RECORDED INFORMATION:
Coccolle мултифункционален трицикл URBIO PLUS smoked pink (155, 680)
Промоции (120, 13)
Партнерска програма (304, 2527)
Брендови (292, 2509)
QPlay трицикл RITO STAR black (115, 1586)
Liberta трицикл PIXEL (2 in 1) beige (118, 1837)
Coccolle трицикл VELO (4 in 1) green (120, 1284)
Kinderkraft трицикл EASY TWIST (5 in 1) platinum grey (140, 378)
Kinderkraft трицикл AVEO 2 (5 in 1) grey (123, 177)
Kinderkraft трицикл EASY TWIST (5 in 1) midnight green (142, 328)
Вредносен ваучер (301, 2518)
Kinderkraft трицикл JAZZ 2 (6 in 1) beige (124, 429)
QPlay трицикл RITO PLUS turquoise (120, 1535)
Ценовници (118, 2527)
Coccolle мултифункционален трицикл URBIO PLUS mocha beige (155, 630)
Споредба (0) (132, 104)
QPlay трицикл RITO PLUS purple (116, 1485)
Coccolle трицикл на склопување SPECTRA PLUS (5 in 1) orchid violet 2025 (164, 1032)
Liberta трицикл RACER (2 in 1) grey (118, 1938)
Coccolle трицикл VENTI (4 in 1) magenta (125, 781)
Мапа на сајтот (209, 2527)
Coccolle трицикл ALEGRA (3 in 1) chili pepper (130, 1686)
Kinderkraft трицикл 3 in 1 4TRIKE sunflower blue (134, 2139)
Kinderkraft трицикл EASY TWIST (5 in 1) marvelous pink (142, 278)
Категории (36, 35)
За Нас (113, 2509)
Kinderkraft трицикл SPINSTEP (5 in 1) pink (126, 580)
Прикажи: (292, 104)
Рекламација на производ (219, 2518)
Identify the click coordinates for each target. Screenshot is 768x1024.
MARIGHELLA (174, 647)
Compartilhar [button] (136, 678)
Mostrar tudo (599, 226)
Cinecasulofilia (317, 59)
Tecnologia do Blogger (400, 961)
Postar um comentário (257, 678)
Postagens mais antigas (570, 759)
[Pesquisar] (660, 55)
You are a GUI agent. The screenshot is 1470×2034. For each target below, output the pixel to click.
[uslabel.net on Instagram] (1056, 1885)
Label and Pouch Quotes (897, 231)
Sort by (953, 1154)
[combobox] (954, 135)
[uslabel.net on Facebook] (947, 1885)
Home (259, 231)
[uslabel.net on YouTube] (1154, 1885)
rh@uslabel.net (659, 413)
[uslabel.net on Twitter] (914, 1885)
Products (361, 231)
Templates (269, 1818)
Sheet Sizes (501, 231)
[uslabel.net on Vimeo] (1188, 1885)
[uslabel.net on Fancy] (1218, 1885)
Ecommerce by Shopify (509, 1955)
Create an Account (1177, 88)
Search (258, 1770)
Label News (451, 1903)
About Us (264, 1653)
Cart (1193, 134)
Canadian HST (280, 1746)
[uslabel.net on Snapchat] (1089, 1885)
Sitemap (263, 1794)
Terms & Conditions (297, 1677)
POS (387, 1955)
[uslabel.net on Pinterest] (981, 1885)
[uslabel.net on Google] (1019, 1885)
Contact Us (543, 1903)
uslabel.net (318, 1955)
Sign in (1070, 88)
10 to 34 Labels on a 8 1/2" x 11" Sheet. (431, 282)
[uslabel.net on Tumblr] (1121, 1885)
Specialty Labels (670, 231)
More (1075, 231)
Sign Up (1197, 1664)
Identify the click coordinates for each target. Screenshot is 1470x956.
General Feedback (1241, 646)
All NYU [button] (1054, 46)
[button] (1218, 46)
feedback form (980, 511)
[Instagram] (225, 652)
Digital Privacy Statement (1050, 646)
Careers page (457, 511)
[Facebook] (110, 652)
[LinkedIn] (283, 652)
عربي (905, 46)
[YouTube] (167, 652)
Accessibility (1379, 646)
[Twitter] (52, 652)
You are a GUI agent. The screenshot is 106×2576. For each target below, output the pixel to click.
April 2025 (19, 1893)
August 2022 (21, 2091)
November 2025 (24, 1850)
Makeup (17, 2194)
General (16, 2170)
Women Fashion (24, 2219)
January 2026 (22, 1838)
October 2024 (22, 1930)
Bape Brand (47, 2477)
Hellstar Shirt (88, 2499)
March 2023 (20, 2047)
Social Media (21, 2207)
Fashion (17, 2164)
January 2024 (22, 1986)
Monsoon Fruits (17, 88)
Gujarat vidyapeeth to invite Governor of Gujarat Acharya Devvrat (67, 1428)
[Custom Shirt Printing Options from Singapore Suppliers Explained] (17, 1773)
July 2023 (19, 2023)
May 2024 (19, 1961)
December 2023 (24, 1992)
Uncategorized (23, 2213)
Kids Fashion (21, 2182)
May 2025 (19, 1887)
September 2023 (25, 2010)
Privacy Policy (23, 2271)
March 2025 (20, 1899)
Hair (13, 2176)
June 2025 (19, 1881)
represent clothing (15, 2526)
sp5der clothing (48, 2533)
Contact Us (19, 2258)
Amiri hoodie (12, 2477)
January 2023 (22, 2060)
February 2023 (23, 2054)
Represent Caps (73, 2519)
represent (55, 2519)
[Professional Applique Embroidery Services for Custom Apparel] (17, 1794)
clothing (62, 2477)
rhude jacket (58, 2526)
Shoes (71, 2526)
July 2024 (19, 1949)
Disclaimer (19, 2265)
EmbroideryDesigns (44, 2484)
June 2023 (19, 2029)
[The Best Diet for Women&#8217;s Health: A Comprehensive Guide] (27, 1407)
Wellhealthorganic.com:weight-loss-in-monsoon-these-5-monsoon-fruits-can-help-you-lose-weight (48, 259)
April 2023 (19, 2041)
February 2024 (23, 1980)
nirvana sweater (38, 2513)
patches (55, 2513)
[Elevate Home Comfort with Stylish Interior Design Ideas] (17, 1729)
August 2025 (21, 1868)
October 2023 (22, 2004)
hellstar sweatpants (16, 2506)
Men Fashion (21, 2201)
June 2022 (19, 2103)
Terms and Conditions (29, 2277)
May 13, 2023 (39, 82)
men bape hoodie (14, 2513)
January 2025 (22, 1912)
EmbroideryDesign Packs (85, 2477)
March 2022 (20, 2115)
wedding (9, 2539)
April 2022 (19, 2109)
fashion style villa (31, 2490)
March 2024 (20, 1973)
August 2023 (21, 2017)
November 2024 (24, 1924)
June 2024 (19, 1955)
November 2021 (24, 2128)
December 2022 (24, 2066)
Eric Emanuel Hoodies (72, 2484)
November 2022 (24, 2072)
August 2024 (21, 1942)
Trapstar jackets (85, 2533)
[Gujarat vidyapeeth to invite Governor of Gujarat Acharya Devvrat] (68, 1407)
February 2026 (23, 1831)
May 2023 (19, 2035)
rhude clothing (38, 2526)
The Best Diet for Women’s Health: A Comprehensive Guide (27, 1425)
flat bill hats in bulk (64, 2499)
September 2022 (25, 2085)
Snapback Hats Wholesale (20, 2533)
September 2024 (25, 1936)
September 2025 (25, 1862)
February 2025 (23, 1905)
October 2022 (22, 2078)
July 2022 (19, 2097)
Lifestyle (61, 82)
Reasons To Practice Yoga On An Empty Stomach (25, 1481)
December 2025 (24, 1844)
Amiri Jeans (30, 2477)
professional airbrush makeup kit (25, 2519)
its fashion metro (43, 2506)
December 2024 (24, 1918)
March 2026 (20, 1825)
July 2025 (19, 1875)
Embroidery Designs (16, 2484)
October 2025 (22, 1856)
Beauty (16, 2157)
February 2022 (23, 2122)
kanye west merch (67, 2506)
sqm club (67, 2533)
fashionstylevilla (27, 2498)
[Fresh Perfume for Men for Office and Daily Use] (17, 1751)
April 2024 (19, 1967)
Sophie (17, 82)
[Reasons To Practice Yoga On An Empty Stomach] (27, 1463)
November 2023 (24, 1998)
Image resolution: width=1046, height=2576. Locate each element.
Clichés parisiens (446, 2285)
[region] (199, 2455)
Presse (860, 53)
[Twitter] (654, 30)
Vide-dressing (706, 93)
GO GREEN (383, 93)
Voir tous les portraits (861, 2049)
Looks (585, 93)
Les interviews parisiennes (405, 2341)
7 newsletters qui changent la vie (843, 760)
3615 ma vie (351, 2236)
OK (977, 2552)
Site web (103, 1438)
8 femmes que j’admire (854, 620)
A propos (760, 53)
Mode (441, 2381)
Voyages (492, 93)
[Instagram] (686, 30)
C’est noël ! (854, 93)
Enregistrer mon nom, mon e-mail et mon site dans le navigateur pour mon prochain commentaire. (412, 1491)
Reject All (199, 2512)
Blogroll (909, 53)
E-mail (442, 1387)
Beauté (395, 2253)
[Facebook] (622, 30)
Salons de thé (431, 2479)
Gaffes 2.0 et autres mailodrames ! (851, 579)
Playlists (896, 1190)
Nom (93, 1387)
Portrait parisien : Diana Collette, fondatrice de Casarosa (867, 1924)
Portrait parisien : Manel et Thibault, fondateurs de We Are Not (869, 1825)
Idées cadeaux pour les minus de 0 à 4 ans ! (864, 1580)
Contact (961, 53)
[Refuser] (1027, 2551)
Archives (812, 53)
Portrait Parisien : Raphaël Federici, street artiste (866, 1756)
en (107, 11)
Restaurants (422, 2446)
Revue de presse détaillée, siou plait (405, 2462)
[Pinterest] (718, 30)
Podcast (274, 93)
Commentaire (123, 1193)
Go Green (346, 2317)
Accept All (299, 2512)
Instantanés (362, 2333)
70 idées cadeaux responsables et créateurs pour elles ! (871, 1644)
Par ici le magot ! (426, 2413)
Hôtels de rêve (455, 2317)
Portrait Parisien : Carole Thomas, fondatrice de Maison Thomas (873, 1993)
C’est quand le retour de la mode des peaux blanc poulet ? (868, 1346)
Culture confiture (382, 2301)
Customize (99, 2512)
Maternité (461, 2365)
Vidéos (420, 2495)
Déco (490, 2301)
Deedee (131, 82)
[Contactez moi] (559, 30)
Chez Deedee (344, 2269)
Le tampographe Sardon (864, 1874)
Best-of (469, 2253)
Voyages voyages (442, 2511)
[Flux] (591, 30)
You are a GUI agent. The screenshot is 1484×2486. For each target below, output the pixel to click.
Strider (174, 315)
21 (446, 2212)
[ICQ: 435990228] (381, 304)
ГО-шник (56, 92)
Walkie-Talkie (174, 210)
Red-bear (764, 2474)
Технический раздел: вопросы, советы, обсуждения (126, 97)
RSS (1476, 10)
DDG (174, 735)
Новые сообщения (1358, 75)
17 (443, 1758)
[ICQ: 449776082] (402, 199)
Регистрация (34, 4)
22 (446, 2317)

PROBLEM DETAILS:
The answer must be all the lines above that hold the word "Terms".

SOLUTION BELOW:
Terms & Conditions (297, 1677)
Terms and Conditions (29, 2277)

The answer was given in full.